What is the number of lines in the entries below that include the word "agent"? Provide the number only.

(Collected data)
________________________

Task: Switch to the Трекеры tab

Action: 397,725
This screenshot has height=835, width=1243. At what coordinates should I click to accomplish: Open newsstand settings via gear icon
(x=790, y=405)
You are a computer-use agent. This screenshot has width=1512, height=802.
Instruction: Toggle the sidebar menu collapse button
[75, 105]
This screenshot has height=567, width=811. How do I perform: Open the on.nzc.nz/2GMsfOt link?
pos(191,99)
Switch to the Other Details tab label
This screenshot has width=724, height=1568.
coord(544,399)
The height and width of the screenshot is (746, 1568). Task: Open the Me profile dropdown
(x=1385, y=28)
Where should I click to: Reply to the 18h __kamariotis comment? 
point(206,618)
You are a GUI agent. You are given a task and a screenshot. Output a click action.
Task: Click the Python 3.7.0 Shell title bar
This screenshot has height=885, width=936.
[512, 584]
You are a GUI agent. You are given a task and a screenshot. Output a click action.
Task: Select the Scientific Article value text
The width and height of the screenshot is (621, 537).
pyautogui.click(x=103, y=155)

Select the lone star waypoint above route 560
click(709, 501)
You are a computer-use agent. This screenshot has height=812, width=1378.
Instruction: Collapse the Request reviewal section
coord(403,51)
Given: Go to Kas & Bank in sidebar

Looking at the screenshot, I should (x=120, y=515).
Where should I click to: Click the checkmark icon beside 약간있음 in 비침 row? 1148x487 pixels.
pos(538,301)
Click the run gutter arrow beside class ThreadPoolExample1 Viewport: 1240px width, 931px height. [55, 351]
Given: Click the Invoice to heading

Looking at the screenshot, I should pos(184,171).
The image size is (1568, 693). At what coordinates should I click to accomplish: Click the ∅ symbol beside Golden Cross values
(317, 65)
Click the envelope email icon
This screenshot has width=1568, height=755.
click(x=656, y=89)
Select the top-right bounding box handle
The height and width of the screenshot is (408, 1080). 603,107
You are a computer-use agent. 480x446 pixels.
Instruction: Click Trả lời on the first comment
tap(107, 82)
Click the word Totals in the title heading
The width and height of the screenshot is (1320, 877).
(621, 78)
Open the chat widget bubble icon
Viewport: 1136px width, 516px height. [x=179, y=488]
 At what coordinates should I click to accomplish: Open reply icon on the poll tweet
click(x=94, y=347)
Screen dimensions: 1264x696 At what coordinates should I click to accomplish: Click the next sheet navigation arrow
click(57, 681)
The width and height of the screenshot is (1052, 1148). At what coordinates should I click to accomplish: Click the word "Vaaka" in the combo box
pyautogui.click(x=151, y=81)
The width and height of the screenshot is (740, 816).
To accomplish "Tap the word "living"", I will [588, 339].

________________________

_Your response_.
5